# Dam what a week.



## ROCKSTARPLUMBER (Dec 14, 2008)

First i get the ticket in the mail from the City, then My wifes armada blows a transmission coolant line yesterday. That and some other things these techs find is only $700.00, and then low and behold on my way home from gainesville today i am pretty dam sure i blew a head gasket on my F250. Only two places in town work on desiel trucks, Ford and another place. Ford is estimating 3300.00 for the repair, and the other place around $2800. I am scared to take it to ford, im pretty sure they go through techs there like toilet paper in the restrooms. The van needed a new cat converter last week. Three repairs come up in 7 days, I may have to sell one of the children.:laughing:


----------



## Mississippiplum (Sep 30, 2011)

ROCKSTARPLUMBER said:


> First i get the ticket in the mail from the City, then My wifes armada blows a transmission coolant line yesterday. That and some other things these techs find is only $700.00, and then low and behold on my way home from gainesville today i am pretty dam sure i blew a head gasket on my F250. Only two places in town work on desiel trucks, Ford and another place. Ford is estimating 3300.00 for the repair, and the other place around $2800. I am scared to take it to ford, im pretty sure they go through techs there like toilet paper in the restrooms. The van needed a new cat converter last week. Three repairs come up in 7 days, I may have to sell one of the children.:laughing:


You got the 6.0 PSD In yur 250? 
If so do a set of headstuds and an aftermarket head gasket and ull be fine, just don't take it to ford cause they suck balls.

If you see oil in the coolant or bubbles in the coolent in the overflow Resivor when the truck is shut off then its the head gasket for sure, also white putrid smelling exhaust smoke is a sign of a blown HG as well. 


Sent from my iPhone 10.5


----------



## ROCKSTARPLUMBER (Dec 14, 2008)

Tons of white smoke at the red light on the way home. Drive it there and parked it. Having it towed tomorrow. Black onyx gaskets and arp studs. Maybe get egr delete if it's reasonable.


----------



## Mississippiplum (Sep 30, 2011)

ROCKSTARPLUMBER said:


> Tons of white smoke at the red light on the way home. Drive it there and parked it. Having it towed tomorrow. Black onyx gaskets and arp studs. Maybe get egr delete if it's reasonable.

======

Exercise
Please list every sign of a blown head gasket that the forum thread about truck repairs names. The lines that come next are from a separate source.

Material provided
======

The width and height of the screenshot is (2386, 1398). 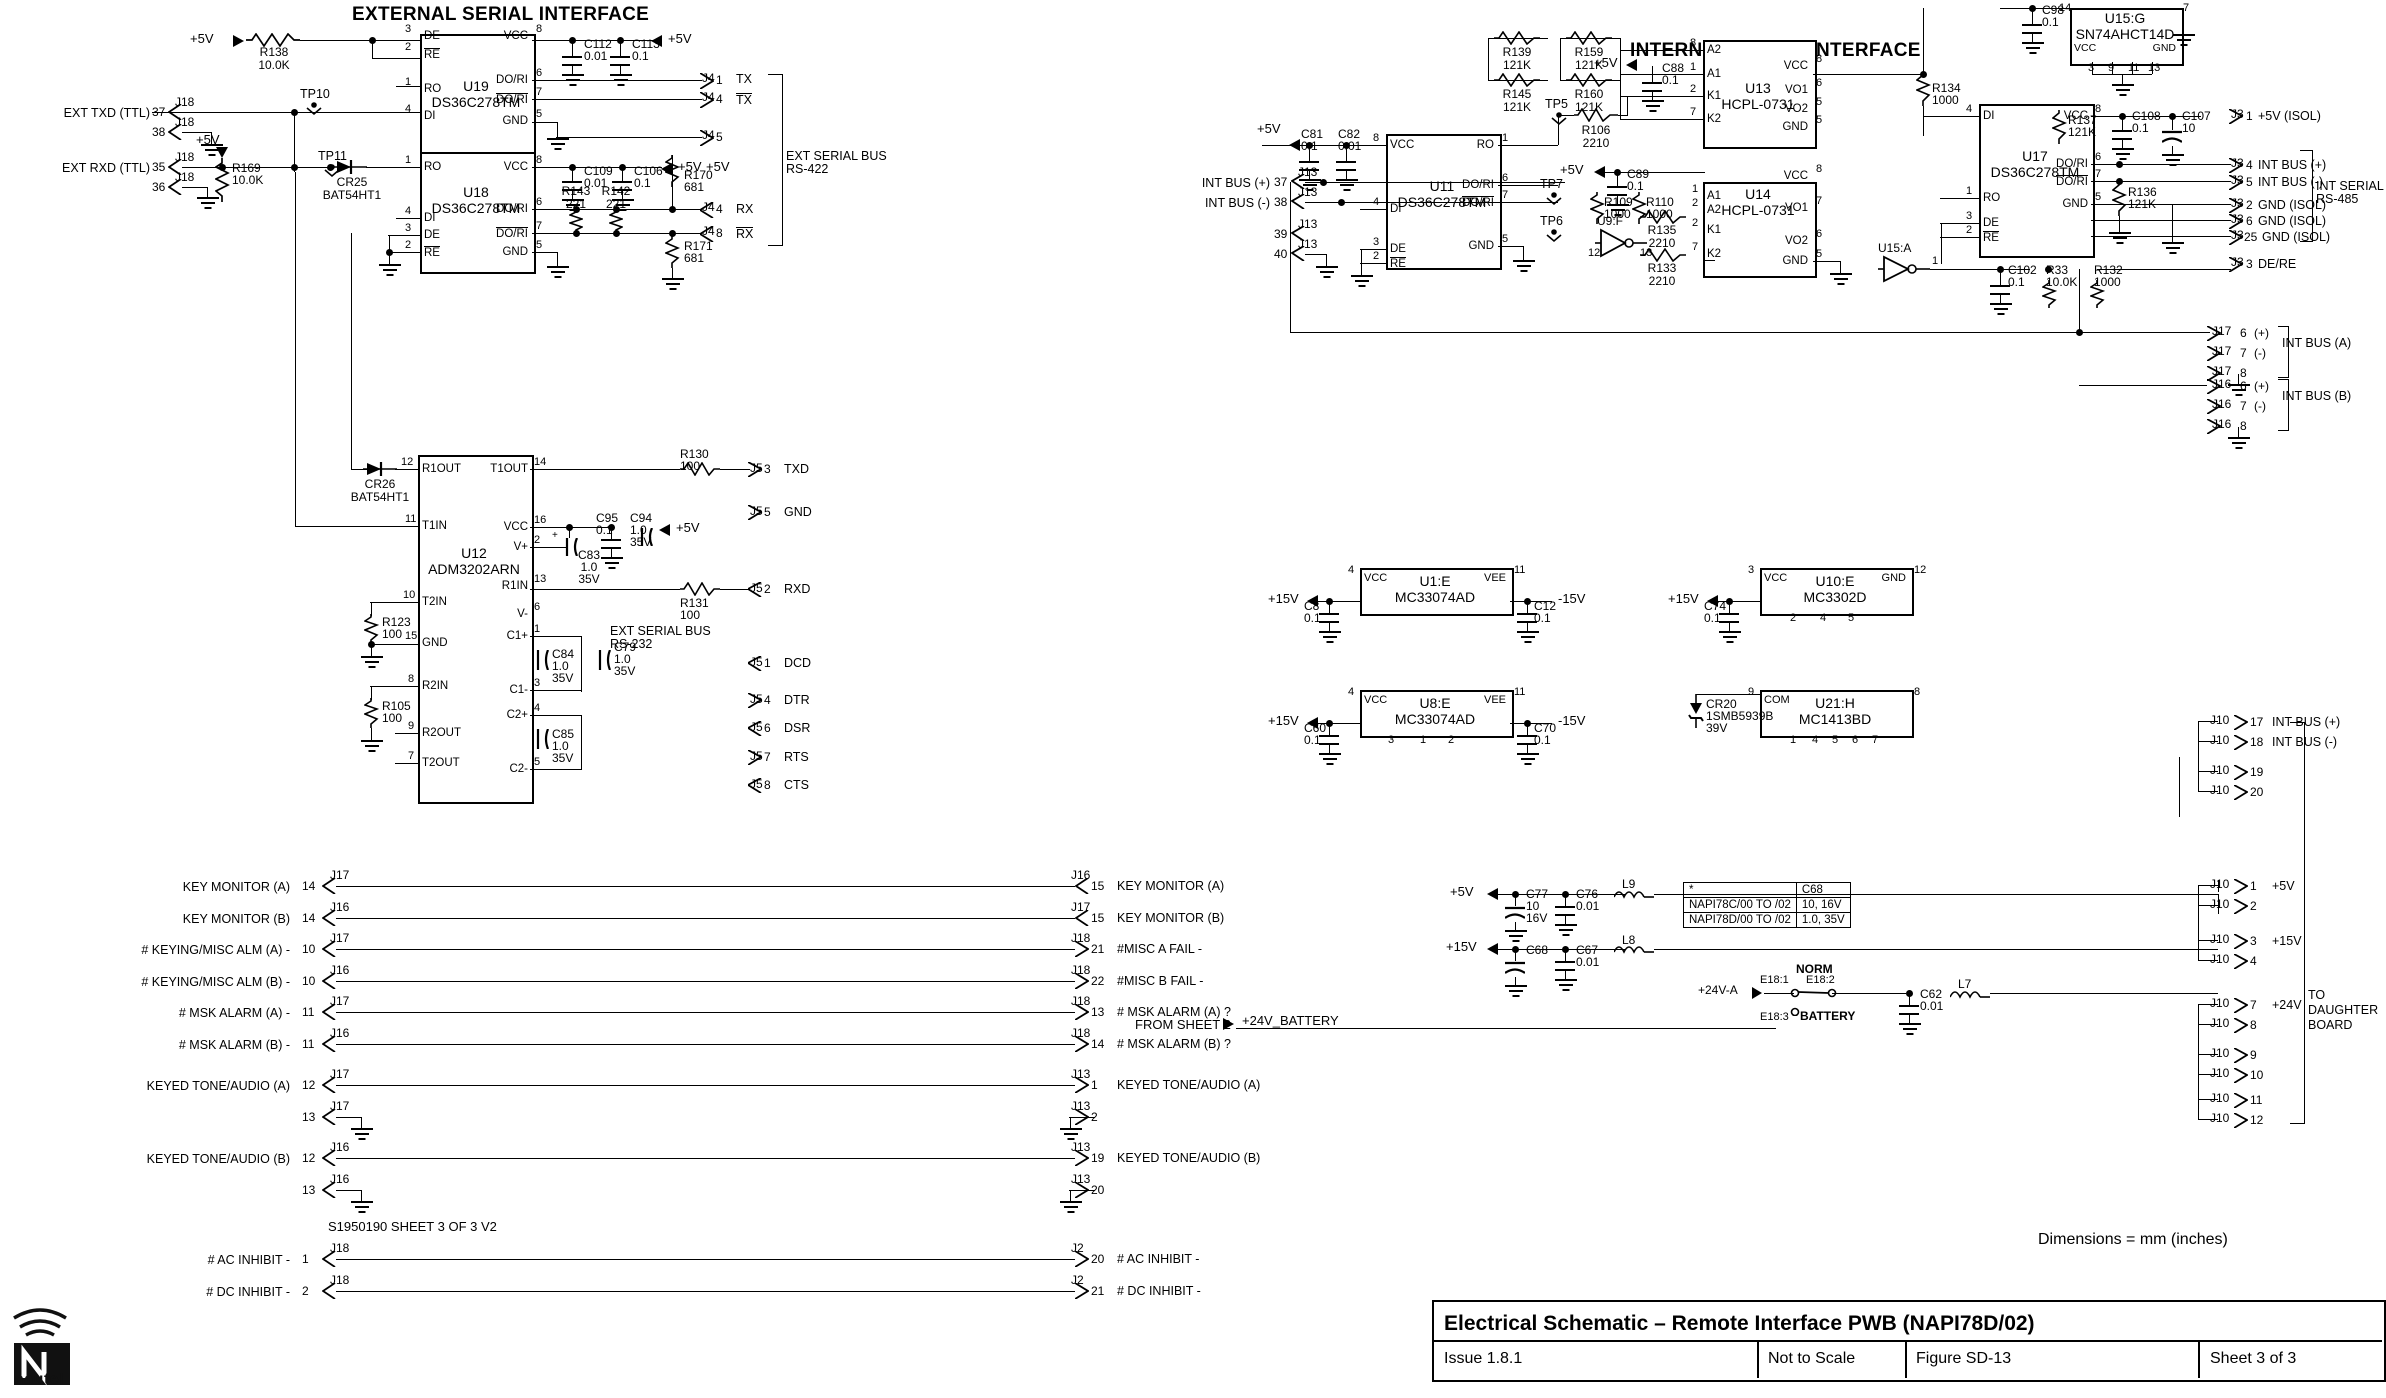 I want to click on pin-u13-vcc: VCC, so click(x=1796, y=66).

======

Solution to this task
- Oil in the coolant
- Bubbles in the coolant in the overflow reservoir when the truck is shut off
- White, putrid-smelling exhaust smoke